What you need to do: Return every entry below word for word and leave out any picture.

The data:

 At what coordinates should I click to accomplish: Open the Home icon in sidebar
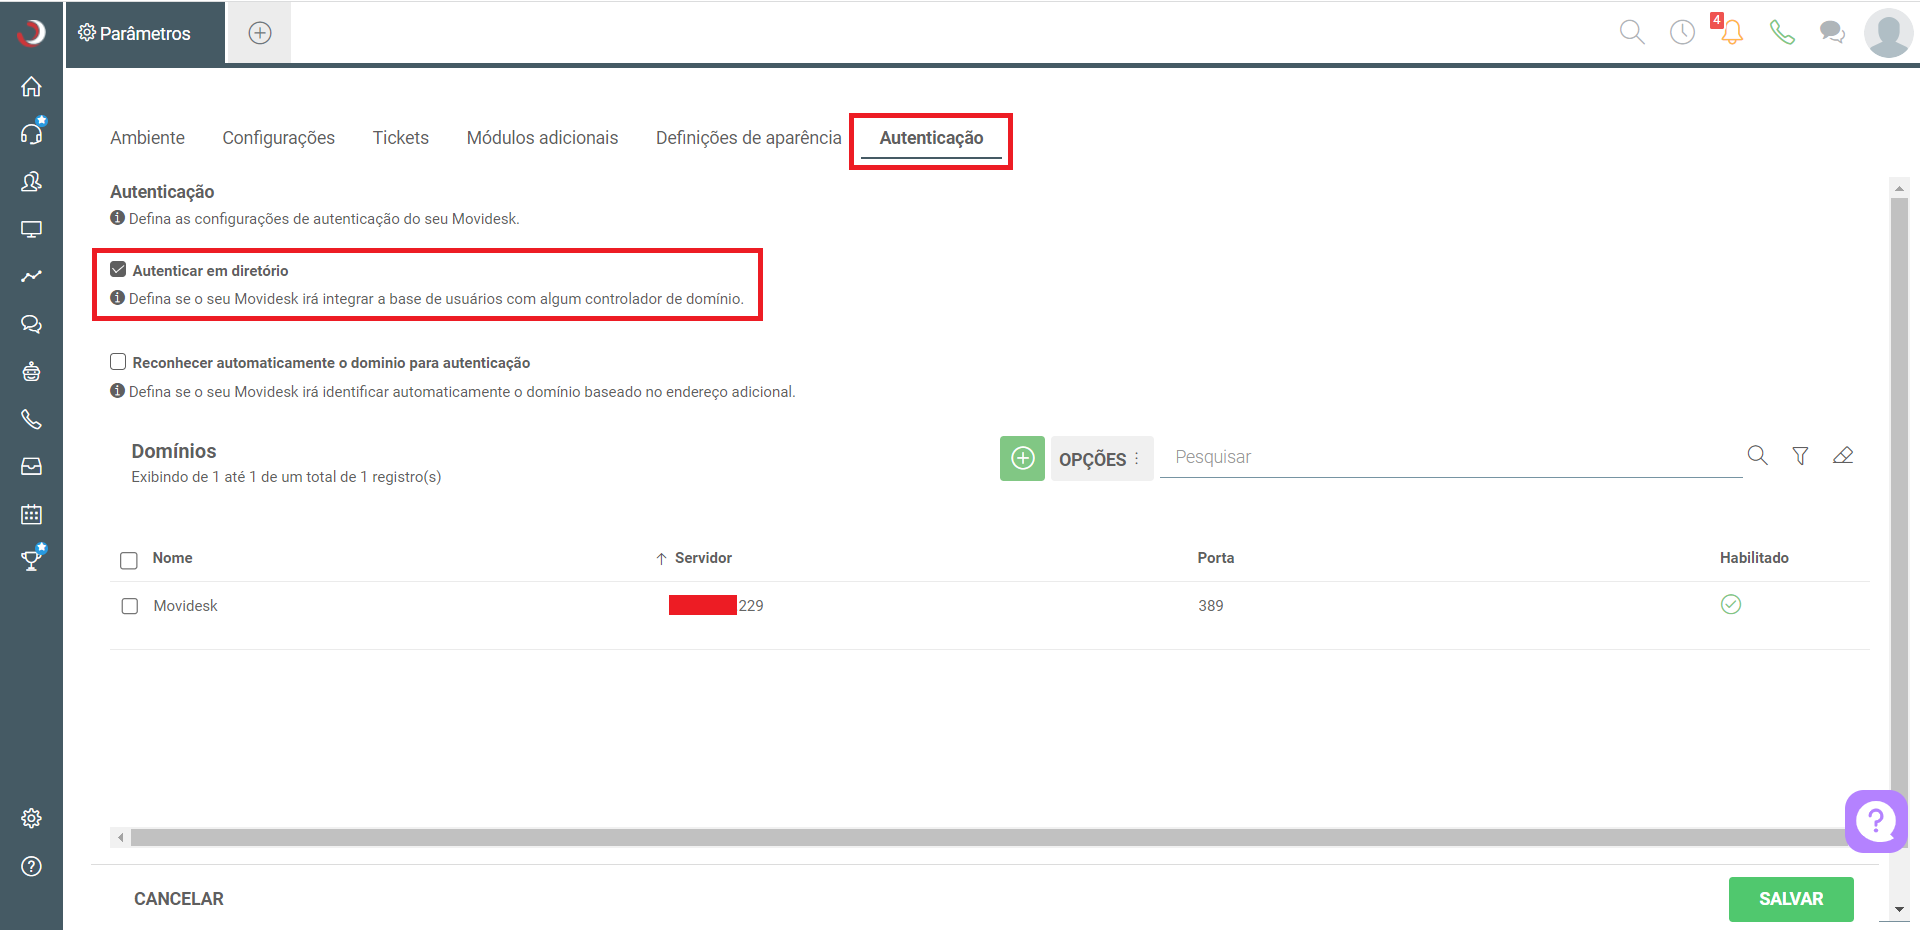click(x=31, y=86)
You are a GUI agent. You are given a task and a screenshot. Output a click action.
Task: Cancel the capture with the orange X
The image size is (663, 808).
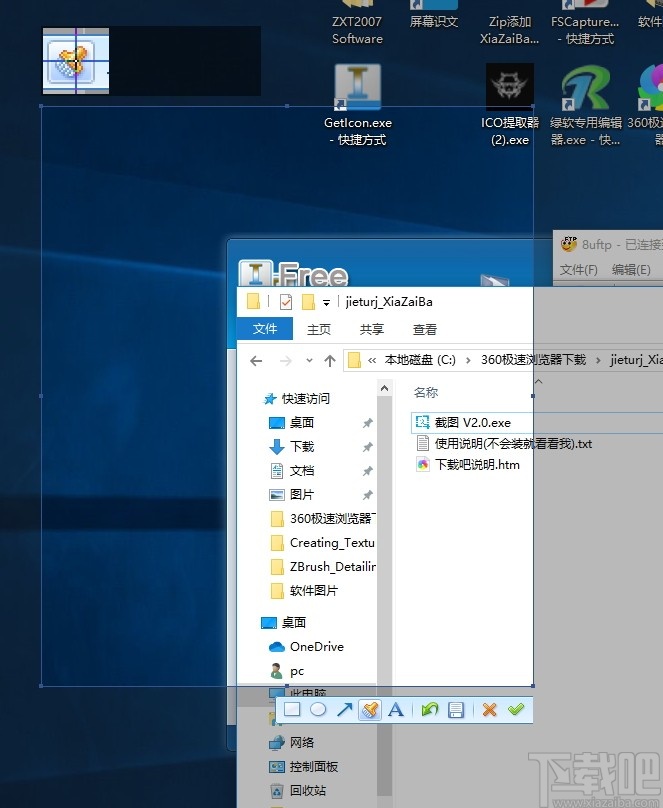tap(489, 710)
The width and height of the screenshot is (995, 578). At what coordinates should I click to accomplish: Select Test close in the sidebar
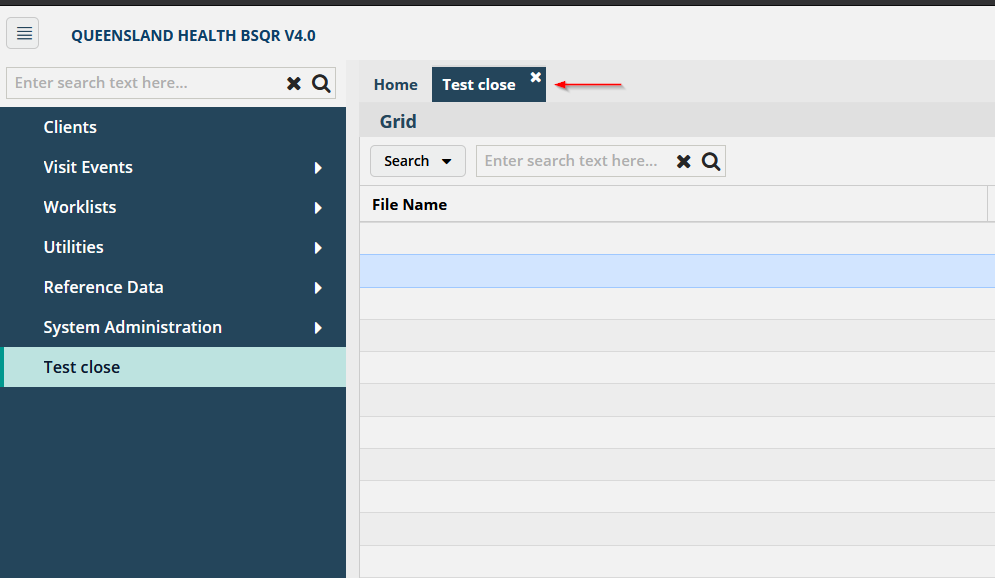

Solution for this exercise:
 At what coordinates should I click to accomplish: Open the Home icon in sidebar
click(x=31, y=86)
You are a GUI agent. You are given a task and a screenshot. Output a click action.
Task: Cancel the capture with the orange X
The image size is (663, 808).
tap(489, 710)
The width and height of the screenshot is (995, 578). At what coordinates should I click to accomplish: Select Test close in the sidebar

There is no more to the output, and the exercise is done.